O que um norueguês é capaz de fazer por uma garrafa de vinho”, traduz Amy, incapaz de dominar a gargalhada que lhe consome o oxigénio na expiração prolongada que lhe vai arroxeando a expressão. A seu lado, Egil Lindholm, que acabou de descompor o animado grupo de turistas noruegueses com a sua tirada certeira, exibe a garrafa de Vinho do Porto com a qual acabou de ser premiado, após dar uma volta completa à Capela de Santa Eufémia carregando um cesto de uvas, como manda a tradição.
A cena decorreu em Parada do Bispo, a uma dezena de quilómetros da Régua, num dos dias desta última semana de vindima. Dez noruegueses – o mais novo já há muito passou os 65 anos – passam o dia na Quinta de Santa Eufémia, contactando de perto com a colheita das uvas e todo o processo de produção do Vinho do Porto, de que todos são já grandes apreciadores. Na verdade, pertencem ao Portvinselskapet, em Oslo, um clube que já reúne cerca de duas centenas de amantes do precioso néctar, e vieram capitaneados pelo fundador, Reidar Dieserud, que pela terceira vez traz a Portugal um pequeno grupo de compatriotas a esta quinta do Baixo Corgo.

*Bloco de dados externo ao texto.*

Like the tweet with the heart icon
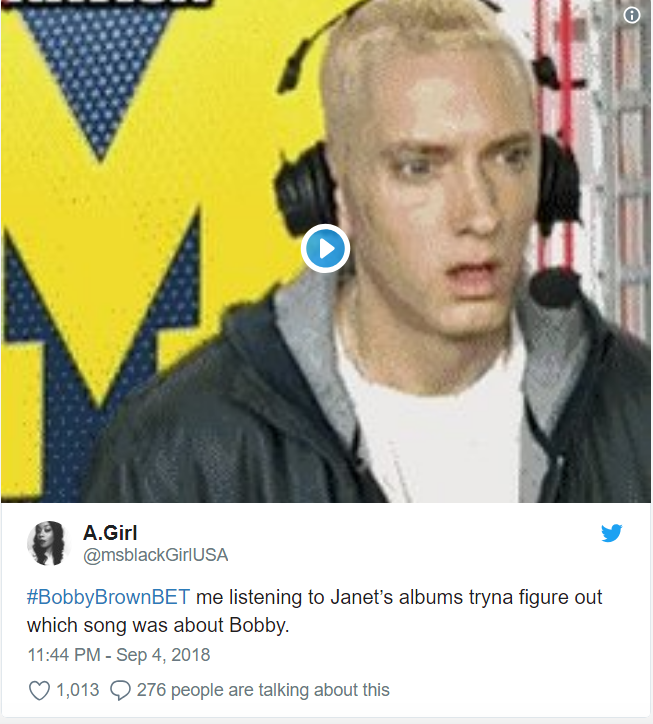653x724 pixels. (39, 690)

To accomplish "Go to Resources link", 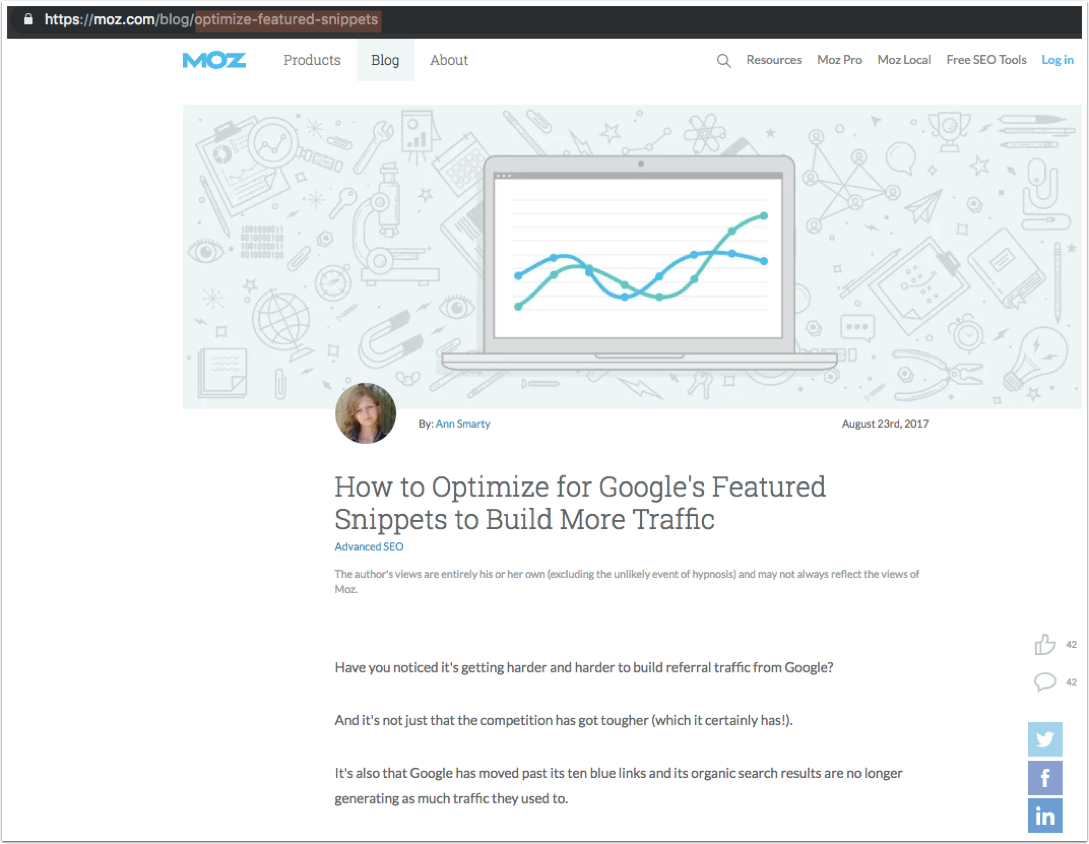I will 774,60.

Reidar conta-nos como se apaixonou pelo Vinho do Porto, curiosamente numa viagem que em 1998 fez a Lisboa, onde visitou o Solar do Vinho do Porto. “Adorei a bebida, fiquei encantado com as suas múltiplas variedades e matizes. Ao regressar à Noruega, senti que tinha de fazer qualquer coisa para que outros meus compatriotas se pudessem familiarizar com o Vinho do Porto e, depois de contactar o balcão da Tap em Oslo e o embaixador de Portugal no meu país, fui incentivado a criar um clube. Hoje somos duas centenas”, afirma.
Regressemos, entretanto, à Capela de Santa Eufémia, onde as cunhadas Teresa Carvalho e Maria José orientam os turistas que, cada vez mais divertidos, continuam às voltas à igreja. As duas, juntamente com Alzira Carvalho – enóloga e actual coração do processo produtivo – são das mais activas do grupo de sete bisnetos que assumem a 4.ª geração do histórico patriarca da família duriense que em 1864 fundou a Quinta de Santa Eufémia, Bernardo Rodrigues de Carvalho.
Os noruegueses estão cada vez mais entusiasmados e quem se ressente é a tradição. É que a intenção da homenagem à padroeira é agradecer as primeiras e as últimas uvas vindimadas. Os nórdicos, todavia, já transformaram este momento numa prova de atletismo, disputando quem faz o percurso em menos tempo.
A animação resultou, em grande parte, do almoço na quinta, servido na louça de alumínio típica da vindima. Comeram a feijoada com chispe no mesmo recipiente do caldo verde e com a mesma colher e beberam um tinto de estalo pelos pequenos púcaros, hoje ainda mais pequenos para tanta sede.
Trabalho Duro
Para o grupo o dia começou com uma pequena visita a Parada do Bispo e depois às vindimas nos socalcos da quinta. Foram-lhes distribuídos baldes e tesouras e ei-los a levar a tarefa muito a sério. Juntam-se a uma trintena de miúdos dos seis aos oito anos de uma escola da freguesia de Magueija, Lamego, em visita de estudo, que a Quinta também proporciona. Os trabalhadores das vindimas lançam olhares mais divertidos do que sarcásticos aos turistas. As indumentárias, o porte, as mãos bem tratadas e, sobretudo, o modo como cortam os cachos de uvas e os depositam cuidadosamente nos baldes, sem movimentos bruscos de modo a não deixarem cair as máquinas fotográficas enroladas ao pescoço.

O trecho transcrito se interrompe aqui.